Set exercise>
Reproduce the entries below with every instance of "magic wand" changed to "sparkle" and nothing else altered.

Data shown>

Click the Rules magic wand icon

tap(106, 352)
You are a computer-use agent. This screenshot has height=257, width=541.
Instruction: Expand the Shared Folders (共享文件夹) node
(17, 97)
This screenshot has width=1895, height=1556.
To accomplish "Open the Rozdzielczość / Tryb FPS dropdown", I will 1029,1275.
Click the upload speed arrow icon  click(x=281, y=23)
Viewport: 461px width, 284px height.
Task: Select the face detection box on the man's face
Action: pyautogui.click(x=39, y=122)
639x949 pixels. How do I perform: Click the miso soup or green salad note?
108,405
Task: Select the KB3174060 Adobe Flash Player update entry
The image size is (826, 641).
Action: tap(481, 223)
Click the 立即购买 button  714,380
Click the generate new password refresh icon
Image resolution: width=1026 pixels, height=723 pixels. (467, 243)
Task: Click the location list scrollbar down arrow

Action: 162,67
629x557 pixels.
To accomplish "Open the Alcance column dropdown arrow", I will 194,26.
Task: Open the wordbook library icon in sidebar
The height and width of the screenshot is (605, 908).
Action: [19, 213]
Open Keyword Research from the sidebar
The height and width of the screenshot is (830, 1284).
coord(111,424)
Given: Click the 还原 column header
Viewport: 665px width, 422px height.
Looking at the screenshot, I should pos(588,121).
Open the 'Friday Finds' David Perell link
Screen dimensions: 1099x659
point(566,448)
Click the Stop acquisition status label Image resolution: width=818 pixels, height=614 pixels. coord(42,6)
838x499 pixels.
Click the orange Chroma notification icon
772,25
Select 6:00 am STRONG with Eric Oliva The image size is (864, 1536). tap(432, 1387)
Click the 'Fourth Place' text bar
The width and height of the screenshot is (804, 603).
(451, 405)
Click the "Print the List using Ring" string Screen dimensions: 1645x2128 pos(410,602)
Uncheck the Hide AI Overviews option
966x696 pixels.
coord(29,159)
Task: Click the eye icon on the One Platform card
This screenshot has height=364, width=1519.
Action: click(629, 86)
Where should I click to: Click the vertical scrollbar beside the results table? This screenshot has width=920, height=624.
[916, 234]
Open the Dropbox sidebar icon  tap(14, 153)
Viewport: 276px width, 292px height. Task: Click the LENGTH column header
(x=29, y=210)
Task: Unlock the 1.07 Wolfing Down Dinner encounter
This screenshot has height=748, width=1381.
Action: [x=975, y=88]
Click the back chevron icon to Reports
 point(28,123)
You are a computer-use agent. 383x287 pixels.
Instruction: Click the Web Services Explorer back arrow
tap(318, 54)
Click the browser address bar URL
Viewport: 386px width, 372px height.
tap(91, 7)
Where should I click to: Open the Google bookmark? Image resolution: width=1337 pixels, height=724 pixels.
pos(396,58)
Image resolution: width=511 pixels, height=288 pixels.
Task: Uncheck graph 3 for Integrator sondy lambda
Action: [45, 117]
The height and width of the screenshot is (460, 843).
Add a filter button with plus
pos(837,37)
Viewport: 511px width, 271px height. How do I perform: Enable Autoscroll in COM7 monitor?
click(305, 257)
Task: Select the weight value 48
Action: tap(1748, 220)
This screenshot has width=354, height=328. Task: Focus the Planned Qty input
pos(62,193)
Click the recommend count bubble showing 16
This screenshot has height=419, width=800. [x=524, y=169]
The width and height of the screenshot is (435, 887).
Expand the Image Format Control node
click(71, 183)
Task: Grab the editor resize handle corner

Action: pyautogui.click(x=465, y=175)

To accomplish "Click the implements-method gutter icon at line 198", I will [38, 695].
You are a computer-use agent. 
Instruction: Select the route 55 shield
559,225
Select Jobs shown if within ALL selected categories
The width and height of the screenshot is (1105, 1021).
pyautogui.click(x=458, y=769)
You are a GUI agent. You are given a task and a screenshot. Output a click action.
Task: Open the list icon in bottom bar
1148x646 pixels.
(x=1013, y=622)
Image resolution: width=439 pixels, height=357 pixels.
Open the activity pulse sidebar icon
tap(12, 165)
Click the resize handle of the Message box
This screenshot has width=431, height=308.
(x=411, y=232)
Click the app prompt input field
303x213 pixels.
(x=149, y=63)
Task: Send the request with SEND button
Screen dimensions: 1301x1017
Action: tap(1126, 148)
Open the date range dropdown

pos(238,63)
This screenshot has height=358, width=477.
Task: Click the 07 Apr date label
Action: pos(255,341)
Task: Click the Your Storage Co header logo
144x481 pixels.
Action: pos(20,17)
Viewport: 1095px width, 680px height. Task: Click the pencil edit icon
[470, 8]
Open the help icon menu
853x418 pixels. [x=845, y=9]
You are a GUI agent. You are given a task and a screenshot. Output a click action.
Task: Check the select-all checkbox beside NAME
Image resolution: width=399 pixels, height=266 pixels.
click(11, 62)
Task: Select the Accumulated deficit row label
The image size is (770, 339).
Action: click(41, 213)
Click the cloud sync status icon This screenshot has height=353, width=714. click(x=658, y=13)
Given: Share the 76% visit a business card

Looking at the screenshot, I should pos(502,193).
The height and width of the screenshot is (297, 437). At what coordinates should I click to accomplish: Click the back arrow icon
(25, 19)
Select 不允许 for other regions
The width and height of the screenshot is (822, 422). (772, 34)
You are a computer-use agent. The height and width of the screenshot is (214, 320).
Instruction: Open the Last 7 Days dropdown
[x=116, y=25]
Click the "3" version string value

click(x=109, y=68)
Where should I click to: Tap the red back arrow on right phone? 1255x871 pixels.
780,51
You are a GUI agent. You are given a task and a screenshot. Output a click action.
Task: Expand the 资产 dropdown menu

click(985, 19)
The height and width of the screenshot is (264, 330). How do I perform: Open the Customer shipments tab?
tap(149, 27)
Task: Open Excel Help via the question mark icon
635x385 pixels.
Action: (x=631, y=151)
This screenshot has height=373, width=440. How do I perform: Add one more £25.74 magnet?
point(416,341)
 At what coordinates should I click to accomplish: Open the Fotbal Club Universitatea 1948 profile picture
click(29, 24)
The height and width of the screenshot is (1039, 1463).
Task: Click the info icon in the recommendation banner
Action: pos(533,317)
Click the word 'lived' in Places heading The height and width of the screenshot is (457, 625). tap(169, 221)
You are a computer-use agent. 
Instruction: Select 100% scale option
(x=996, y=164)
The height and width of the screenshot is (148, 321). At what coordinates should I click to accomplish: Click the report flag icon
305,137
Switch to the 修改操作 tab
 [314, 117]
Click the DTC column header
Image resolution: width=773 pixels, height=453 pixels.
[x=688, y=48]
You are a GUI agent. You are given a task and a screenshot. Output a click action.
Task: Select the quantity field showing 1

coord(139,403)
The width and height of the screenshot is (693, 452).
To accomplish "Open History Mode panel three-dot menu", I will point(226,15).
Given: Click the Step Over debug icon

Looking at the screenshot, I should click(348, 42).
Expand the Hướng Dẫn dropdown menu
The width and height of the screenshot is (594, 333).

Answer to the problem>
Click the Rules sparkle icon

tap(106, 352)
You are a computer-use agent. This screenshot has height=257, width=541.
Instruction: Expand the Shared Folders (共享文件夹) node
(17, 97)
This screenshot has width=1895, height=1556.
To accomplish "Open the Rozdzielczość / Tryb FPS dropdown", I will 1029,1275.
Click the upload speed arrow icon  click(x=281, y=23)
Viewport: 461px width, 284px height.
Task: Select the face detection box on the man's face
Action: pyautogui.click(x=39, y=122)
639x949 pixels. How do I perform: Click the miso soup or green salad note?
108,405
Task: Select the KB3174060 Adobe Flash Player update entry
The image size is (826, 641).
Action: tap(481, 223)
Click the 立即购买 button  714,380
Click the generate new password refresh icon
Image resolution: width=1026 pixels, height=723 pixels. (467, 243)
Task: Click the location list scrollbar down arrow

Action: 162,67
629x557 pixels.
To accomplish "Open the Alcance column dropdown arrow", I will 194,26.
Task: Open the wordbook library icon in sidebar
The height and width of the screenshot is (605, 908).
Action: [19, 213]
Open Keyword Research from the sidebar
The height and width of the screenshot is (830, 1284).
coord(111,424)
Given: Click the 还原 column header
Viewport: 665px width, 422px height.
Looking at the screenshot, I should pos(588,121).
Open the 'Friday Finds' David Perell link
Screen dimensions: 1099x659
point(566,448)
Click the Stop acquisition status label Image resolution: width=818 pixels, height=614 pixels. coord(42,6)
838x499 pixels.
Click the orange Chroma notification icon
772,25
Select 6:00 am STRONG with Eric Oliva The image size is (864, 1536). tap(432, 1387)
Click the 'Fourth Place' text bar
The width and height of the screenshot is (804, 603).
(451, 405)
Click the "Print the List using Ring" string Screen dimensions: 1645x2128 pos(410,602)
Uncheck the Hide AI Overviews option
966x696 pixels.
coord(29,159)
Task: Click the eye icon on the One Platform card
This screenshot has height=364, width=1519.
Action: click(629, 86)
Where should I click to: Click the vertical scrollbar beside the results table? This screenshot has width=920, height=624.
[916, 234]
Open the Dropbox sidebar icon  tap(14, 153)
Viewport: 276px width, 292px height. Task: Click the LENGTH column header
(x=29, y=210)
Task: Unlock the 1.07 Wolfing Down Dinner encounter
This screenshot has height=748, width=1381.
Action: [x=975, y=88]
Click the back chevron icon to Reports
 point(28,123)
You are a computer-use agent. 383x287 pixels.
Instruction: Click the Web Services Explorer back arrow
tap(318, 54)
Click the browser address bar URL
Viewport: 386px width, 372px height.
tap(91, 7)
Where should I click to: Open the Google bookmark? Image resolution: width=1337 pixels, height=724 pixels.
pos(396,58)
Image resolution: width=511 pixels, height=288 pixels.
Task: Uncheck graph 3 for Integrator sondy lambda
Action: [45, 117]
The height and width of the screenshot is (460, 843).
Add a filter button with plus
pos(837,37)
Viewport: 511px width, 271px height. How do I perform: Enable Autoscroll in COM7 monitor?
click(305, 257)
Task: Select the weight value 48
Action: tap(1748, 220)
This screenshot has width=354, height=328. Task: Focus the Planned Qty input
pos(62,193)
Click the recommend count bubble showing 16
This screenshot has height=419, width=800. [x=524, y=169]
The width and height of the screenshot is (435, 887).
Expand the Image Format Control node
click(71, 183)
Task: Grab the editor resize handle corner

Action: pyautogui.click(x=465, y=175)

To accomplish "Click the implements-method gutter icon at line 198", I will [38, 695].
You are a computer-use agent. 
Instruction: Select the route 55 shield
559,225
Select Jobs shown if within ALL selected categories
The width and height of the screenshot is (1105, 1021).
pyautogui.click(x=458, y=769)
You are a GUI agent. You are given a task and a screenshot. Output a click action.
Task: Open the list icon in bottom bar
1148x646 pixels.
(x=1013, y=622)
Image resolution: width=439 pixels, height=357 pixels.
Open the activity pulse sidebar icon
tap(12, 165)
Click the resize handle of the Message box
This screenshot has width=431, height=308.
(x=411, y=232)
Click the app prompt input field
303x213 pixels.
(x=149, y=63)
Task: Send the request with SEND button
Screen dimensions: 1301x1017
Action: tap(1126, 148)
Open the date range dropdown

pos(238,63)
This screenshot has height=358, width=477.
Task: Click the 07 Apr date label
Action: pos(255,341)
Task: Click the Your Storage Co header logo
144x481 pixels.
Action: pos(20,17)
Viewport: 1095px width, 680px height. Task: Click the pencil edit icon
[470, 8]
Open the help icon menu
853x418 pixels. [x=845, y=9]
You are a GUI agent. You are given a task and a screenshot. Output a click action.
Task: Check the select-all checkbox beside NAME
Image resolution: width=399 pixels, height=266 pixels.
click(11, 62)
Task: Select the Accumulated deficit row label
The image size is (770, 339).
Action: click(41, 213)
Click the cloud sync status icon This screenshot has height=353, width=714. click(x=658, y=13)
Given: Share the 76% visit a business card

Looking at the screenshot, I should pos(502,193).
The height and width of the screenshot is (297, 437). At what coordinates should I click to accomplish: Click the back arrow icon
(25, 19)
Select 不允许 for other regions
The width and height of the screenshot is (822, 422). (772, 34)
You are a computer-use agent. The height and width of the screenshot is (214, 320).
Instruction: Open the Last 7 Days dropdown
[x=116, y=25]
Click the "3" version string value

click(x=109, y=68)
Where should I click to: Tap the red back arrow on right phone? 1255x871 pixels.
780,51
You are a GUI agent. You are given a task and a screenshot. Output a click action.
Task: Expand the 资产 dropdown menu

click(985, 19)
The height and width of the screenshot is (264, 330). How do I perform: Open the Customer shipments tab?
tap(149, 27)
Task: Open Excel Help via the question mark icon
635x385 pixels.
Action: (x=631, y=151)
This screenshot has height=373, width=440. How do I perform: Add one more £25.74 magnet?
point(416,341)
 At what coordinates should I click to accomplish: Open the Fotbal Club Universitatea 1948 profile picture
click(29, 24)
The height and width of the screenshot is (1039, 1463).
Task: Click the info icon in the recommendation banner
Action: pos(533,317)
Click the word 'lived' in Places heading The height and width of the screenshot is (457, 625). tap(169, 221)
You are a computer-use agent. 
Instruction: Select 100% scale option
(x=996, y=164)
The height and width of the screenshot is (148, 321). At what coordinates should I click to accomplish: Click the report flag icon
305,137
Switch to the 修改操作 tab
 [314, 117]
Click the DTC column header
Image resolution: width=773 pixels, height=453 pixels.
[x=688, y=48]
You are a GUI agent. You are given a task and a screenshot. Output a click action.
Task: Select the quantity field showing 1

coord(139,403)
The width and height of the screenshot is (693, 452).
To accomplish "Open History Mode panel three-dot menu", I will point(226,15).
Given: Click the Step Over debug icon

Looking at the screenshot, I should click(348, 42).
Expand the Hướng Dẫn dropdown menu
The width and height of the screenshot is (594, 333).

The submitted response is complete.